• [Selected extract]:
I do think there's a valid use case for this even though I was just trying it for testing. Generally, you'd do entire cluster backups daily, weekly, or w/e. However, you could have a node/persistent volume (or even entire zone) die and only want to restore the keyspaces/tables for that specific node (or nodes). This will afford you the luxury of not having to stream all the data to the new node(s). I'm not familiar enough with the backup strategy yet to understand why a UUID (which is consistent between backups at least) is used as opposed to the node name. So I'm not sure how you'd know what data belongs to what node when backing up an entire cluster. Maybe this isn't a use case your team needs to support? Do you just stream the data over if you have a node or subset of nodes die?

Again, thanks for the time helping sort this out!

smiklosovic commented 4 years ago

To answer your question about the restoration, I ve just finished this, there will be a topology file where this mapping will be done, like this:

{
  "topology" : [ {
    "hostname" : "cassandra-test-cluster-dc1-west1-b-0.cassandra-test-cluster-dc1-seeds.default.svc.cluster.local",
    "cluster" : "test-cluster",
    "dc" : "dc1",
    "rack" : "west1-b",
    "hostId" : "a9753ddd-76db-4c4d-81f8-8ab6ca93a3bb",
    "ipAddress" : "10.244.2.201"
  }, {
    "hostname" : "cassandra-test-cluster-dc1-west1-a-0.cassandra-test-cluster-dc1-seeds.default.svc.cluster.local",
    "cluster" : "test-cluster",
    "dc" : "dc1",
    "rack" : "west1-a",
    "hostId" : "3e32961c-fa7b-4522-9a88-6055bfba1a35",
    "ipAddress" : "10.244.1.25"

• [Set tasks]:
1 – In the thread, rewrite the passage starting at "I do think there's" and ending at "sort this out!", replacing "UUID" with "host ID".
2 – Say whether each statement agrees with the thread, answering yes or no and quoting the words that decide it.
(a) The UUID used for backups stays the same from one backup to the next.
(b) Entire cluster backups are generally done monthly.
(c) Both hosts shown in the topology are in the rack "west1-b".

• [Data entries]:

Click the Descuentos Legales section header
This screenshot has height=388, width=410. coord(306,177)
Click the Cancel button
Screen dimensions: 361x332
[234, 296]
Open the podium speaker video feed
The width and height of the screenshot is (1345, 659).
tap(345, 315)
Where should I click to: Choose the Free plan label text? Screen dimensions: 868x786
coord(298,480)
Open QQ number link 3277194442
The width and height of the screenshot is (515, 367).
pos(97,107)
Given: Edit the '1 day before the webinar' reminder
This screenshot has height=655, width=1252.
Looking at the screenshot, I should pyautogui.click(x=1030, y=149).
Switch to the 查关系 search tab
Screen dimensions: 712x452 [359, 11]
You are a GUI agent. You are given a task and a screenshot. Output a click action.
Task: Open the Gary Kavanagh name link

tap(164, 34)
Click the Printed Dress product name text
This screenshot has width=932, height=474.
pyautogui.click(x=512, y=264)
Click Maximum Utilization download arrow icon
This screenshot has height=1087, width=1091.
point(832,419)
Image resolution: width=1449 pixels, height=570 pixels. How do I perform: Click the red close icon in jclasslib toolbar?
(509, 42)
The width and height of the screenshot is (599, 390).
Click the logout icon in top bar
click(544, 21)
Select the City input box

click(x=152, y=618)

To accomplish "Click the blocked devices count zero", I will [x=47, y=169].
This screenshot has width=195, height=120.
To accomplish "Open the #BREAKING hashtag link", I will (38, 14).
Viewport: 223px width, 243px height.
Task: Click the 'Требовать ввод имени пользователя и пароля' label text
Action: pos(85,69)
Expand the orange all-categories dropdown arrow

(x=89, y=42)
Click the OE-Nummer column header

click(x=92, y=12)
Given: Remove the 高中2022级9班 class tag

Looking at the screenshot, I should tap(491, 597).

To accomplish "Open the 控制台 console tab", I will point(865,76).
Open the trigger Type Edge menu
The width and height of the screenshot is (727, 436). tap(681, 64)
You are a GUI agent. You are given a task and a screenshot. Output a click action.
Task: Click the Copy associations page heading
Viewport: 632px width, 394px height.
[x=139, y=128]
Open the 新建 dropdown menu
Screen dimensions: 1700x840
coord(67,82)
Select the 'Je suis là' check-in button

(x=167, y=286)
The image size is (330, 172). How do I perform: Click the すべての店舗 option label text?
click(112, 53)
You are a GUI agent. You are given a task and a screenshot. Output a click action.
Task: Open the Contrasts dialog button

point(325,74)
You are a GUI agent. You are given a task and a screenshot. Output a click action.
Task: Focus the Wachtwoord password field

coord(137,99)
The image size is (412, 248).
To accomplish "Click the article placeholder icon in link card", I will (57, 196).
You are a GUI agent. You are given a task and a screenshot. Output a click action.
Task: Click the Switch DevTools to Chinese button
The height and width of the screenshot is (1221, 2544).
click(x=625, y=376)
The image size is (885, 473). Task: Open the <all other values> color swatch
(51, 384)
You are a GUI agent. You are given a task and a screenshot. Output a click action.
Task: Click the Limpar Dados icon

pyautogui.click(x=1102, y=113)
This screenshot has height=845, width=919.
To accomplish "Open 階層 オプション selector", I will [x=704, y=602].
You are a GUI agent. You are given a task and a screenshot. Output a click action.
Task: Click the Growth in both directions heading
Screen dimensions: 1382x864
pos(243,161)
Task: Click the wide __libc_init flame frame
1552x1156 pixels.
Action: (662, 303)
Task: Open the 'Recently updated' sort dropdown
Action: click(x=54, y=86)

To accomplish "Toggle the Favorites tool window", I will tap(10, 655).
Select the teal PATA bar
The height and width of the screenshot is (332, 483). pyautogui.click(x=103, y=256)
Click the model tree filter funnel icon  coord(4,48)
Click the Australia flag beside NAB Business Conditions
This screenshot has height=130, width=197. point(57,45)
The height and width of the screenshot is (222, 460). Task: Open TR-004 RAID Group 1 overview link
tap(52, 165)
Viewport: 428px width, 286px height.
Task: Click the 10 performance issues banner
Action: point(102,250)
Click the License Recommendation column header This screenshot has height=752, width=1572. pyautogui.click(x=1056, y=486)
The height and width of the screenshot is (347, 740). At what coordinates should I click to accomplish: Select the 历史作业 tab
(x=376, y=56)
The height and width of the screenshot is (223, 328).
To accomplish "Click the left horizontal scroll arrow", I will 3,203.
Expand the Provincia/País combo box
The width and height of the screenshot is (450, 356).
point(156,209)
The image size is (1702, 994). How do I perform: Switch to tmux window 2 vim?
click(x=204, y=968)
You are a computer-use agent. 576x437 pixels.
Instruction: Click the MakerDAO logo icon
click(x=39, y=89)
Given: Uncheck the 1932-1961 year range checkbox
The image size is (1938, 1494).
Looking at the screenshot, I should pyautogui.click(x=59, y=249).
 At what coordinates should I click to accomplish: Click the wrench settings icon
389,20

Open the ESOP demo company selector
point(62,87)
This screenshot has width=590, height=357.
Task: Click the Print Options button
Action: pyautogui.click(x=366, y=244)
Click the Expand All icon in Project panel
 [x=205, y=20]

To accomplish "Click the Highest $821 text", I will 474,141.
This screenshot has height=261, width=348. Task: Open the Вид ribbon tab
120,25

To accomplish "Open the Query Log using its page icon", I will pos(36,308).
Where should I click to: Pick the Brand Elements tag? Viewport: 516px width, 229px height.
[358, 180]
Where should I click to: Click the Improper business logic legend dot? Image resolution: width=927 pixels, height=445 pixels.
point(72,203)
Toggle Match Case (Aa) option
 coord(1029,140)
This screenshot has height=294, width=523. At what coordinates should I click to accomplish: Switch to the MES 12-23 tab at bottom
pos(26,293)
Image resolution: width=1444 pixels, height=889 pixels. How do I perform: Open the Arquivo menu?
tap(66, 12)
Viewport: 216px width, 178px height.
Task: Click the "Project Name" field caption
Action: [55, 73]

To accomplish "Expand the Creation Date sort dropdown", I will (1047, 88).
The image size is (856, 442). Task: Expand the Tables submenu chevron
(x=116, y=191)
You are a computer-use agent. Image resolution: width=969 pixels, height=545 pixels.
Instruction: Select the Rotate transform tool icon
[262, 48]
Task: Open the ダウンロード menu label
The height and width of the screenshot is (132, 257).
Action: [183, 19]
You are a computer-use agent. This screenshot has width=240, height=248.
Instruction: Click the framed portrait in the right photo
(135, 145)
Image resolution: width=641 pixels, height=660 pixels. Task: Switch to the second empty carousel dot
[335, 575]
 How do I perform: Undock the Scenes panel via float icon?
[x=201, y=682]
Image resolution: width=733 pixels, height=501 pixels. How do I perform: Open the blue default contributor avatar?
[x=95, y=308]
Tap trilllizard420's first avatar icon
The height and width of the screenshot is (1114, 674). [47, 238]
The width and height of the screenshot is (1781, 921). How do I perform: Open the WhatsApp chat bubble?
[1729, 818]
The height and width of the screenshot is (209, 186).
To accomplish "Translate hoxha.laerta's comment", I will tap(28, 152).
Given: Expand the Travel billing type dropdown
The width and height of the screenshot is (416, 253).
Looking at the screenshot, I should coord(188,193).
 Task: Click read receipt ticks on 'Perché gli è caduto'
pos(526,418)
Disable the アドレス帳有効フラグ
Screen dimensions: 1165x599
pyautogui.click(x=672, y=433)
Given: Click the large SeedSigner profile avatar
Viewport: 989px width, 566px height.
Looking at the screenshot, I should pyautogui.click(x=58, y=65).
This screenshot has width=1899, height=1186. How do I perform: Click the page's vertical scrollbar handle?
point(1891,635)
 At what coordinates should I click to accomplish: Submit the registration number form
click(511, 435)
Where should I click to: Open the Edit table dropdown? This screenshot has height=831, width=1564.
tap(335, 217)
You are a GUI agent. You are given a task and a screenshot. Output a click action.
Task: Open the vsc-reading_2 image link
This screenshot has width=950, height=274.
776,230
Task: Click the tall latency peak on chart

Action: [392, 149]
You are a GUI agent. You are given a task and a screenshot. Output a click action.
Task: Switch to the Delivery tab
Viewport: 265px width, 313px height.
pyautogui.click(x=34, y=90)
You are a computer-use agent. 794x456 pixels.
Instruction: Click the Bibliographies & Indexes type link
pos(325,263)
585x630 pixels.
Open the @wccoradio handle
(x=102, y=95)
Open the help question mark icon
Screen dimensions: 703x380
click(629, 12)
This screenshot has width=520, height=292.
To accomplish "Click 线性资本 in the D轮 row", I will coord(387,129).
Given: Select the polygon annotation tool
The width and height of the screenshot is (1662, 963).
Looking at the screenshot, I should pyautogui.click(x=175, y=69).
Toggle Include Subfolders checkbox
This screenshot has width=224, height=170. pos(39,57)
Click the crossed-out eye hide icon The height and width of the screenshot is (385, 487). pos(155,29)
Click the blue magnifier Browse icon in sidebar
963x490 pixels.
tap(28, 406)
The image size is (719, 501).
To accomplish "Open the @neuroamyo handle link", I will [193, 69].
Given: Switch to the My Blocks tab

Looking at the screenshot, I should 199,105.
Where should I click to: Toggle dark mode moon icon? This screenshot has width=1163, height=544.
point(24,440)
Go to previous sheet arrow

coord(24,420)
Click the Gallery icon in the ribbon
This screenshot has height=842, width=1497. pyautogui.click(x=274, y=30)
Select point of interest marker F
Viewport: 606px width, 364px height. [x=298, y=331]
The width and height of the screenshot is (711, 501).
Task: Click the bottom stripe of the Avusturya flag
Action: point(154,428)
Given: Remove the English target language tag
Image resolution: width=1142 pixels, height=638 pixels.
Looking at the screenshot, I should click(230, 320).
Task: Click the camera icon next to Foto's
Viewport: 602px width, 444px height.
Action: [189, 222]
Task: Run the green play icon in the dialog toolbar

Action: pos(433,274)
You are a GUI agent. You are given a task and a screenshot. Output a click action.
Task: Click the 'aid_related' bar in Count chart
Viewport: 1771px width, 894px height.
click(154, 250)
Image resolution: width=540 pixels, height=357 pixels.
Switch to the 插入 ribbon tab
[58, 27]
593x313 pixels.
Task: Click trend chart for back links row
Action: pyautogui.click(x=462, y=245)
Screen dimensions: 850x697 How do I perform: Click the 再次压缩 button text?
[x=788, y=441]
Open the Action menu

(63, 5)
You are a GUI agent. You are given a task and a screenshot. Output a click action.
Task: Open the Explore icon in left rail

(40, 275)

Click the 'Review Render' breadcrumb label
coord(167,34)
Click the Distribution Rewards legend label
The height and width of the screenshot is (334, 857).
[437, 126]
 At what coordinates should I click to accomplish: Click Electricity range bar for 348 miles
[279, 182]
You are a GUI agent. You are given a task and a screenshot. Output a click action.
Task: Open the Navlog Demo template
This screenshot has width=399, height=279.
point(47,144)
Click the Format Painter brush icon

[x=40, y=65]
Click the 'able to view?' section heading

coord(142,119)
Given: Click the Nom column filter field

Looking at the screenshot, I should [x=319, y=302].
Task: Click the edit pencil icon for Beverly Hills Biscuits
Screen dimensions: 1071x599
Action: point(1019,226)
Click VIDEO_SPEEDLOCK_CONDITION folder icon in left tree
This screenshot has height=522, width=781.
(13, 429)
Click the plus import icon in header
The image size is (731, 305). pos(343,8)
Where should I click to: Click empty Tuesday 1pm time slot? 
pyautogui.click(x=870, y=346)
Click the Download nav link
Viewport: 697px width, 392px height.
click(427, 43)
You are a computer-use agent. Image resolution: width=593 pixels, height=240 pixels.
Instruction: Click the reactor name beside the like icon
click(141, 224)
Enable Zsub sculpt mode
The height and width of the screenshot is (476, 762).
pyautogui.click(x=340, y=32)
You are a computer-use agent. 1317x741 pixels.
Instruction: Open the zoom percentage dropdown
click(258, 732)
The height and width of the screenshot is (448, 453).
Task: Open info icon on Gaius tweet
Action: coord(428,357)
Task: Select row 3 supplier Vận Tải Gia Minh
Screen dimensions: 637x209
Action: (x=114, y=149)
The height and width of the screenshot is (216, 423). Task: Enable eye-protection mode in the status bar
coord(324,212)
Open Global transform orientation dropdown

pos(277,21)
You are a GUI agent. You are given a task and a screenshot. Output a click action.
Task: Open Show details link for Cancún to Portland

• [Results of the tasks]:
1 –
I do think there's a valid use case for this even though I was just trying it for testing. Generally, you'd do entire cluster backups daily, weekly, or w/e. However, you could have a node/persistent volume (or even entire zone) die and only want to restore the keyspaces/tables for that specific node (or nodes). This will afford you the luxury of not having to stream all the data to the new node(s). I'm not familiar enough with the backup strategy yet to understand why a host ID (which is consistent between backups at least) is used as opposed to the node name. So I'm not sure how you'd know what data belongs to what node when backing up an entire cluster. Maybe this isn't a use case your team needs to support? Do you just stream the data over if you have a node or subset of nodes die?

Again, thanks for the time helping sort this out!

2 –
(a) Yes: "a UUID (which is consistent between backups at least)"
(b) No: "Generally, you'd do entire cluster backups daily, weekly, or w/e."
(c) No: "rack" : "west1-a"